Year in Review 2020: Easton Courier’s Rebirth

The print edition of the Easton Courier ceased publication in 2018, its 40th anniversary year, as a result of diminishing ad revenue. Recognizing Easton’s profound community need for local news, James Castonguay, associate dean, College of Arts and Sciences at Sacred Heart University, reached out to Nancy Doniger to look into reviving the Courier. 

Doniger, an adjunct professor at SHU and Easton Courier editor, had worked as managing editor at the Courier’s parent company and as a correspondent for The New York Times. Castonguay assembled a team of faculty members and consulted with Easton leaders and residents. 

Their vision was to restart the Easton Courier as a non-profit community journalism project that would also provide an experiential learning opportunity for students at Sacred Heart and at Joel Barlow High School.

Professors Jim Castonguay and Keith Zdrojowy present an early version of the new Easton Courier website during a meeting in the Martire Theater at the School of Communication, Media & the Arts at Sacred Heart University. — Gregory Golda Photo

Community meetings about the Easton Courier 2.0 were well-attended, and ideas from Easton residents formed the basis of the new site’s priorities. The new nonprofit Easton Courier launched on leap day, Feb. 29, two weeks before the Covid-19 pandemic shut down schools, businesses and almost all activities of daily living. 

Easton community leaders and other residents attended pre-launch meetings to learn about the new Easton Courier.

Three Easton residents wrote articles about the new Courier. Adrienne Jane Burke wrote Easton’s Local Newspaper to Make a Comeback with Citizen Support after the first of three community meetings about the new Courier. The first meeting was held in the Martire Theater at the School of Communication, Media & the Arts at Sacred Heart University.

Gale Papageorge wrote New Easton Courier 2.0 To Be Launched, following the second community meeting, held at the Easton Public Library. The third community meeting was at the Easton Community Center, on the occasion of the Courier’s launch day, Feb. 29.

Cathy Alfandre wrote The New Easton Courier at Four Months: A Model for Innovative Community Journalism.

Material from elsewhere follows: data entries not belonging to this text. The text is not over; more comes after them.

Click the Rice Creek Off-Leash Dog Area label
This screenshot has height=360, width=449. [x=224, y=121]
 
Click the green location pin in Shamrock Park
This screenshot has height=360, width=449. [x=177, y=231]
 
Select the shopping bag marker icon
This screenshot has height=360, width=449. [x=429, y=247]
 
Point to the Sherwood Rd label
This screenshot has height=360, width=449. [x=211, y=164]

Kelly Wendt, a college intern at the old Courier who recently earned a master’s in business administration degree, was a contributing writer during the pandemic while waiting to start a new job.

The faculty team of Castonguay, Doniger, Rick Falco, Keith Zdrojowy, Jane Paley, Ann Marie Somma and Taci Batista is grateful to Burke, Papageorge, Alfandre, and Wendt for their well-written articles and to all of the Courier’s student and community contributors.

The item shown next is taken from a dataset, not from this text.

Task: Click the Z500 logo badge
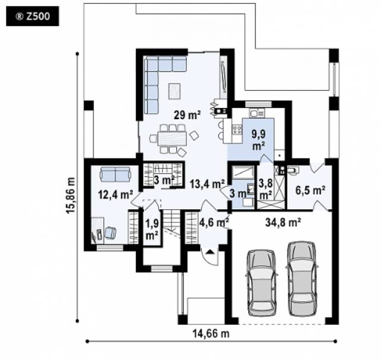pos(32,16)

The faculty team donated countless volunteer hours to produce the news that Courier readers now consume every day. They ask that you support the Courier by making a donation at the link below:

Easton Courier Community Journalism Project Donation Page

All donations are placed in a restricted fund earmarked solely for the purpose of sustaining the Easton Courier Community Journalism Project.

Photo at top: After the pandemic shut down in-person meetings, the Courier team met over Zoom. Team members, left to right, top row, Rick Falco, Jim Castonguay, Jane Paley; middle row, Ann Marie Somma, Kelly Wendt, Keith Zdrojowy; bottom row, Nancy Doniger.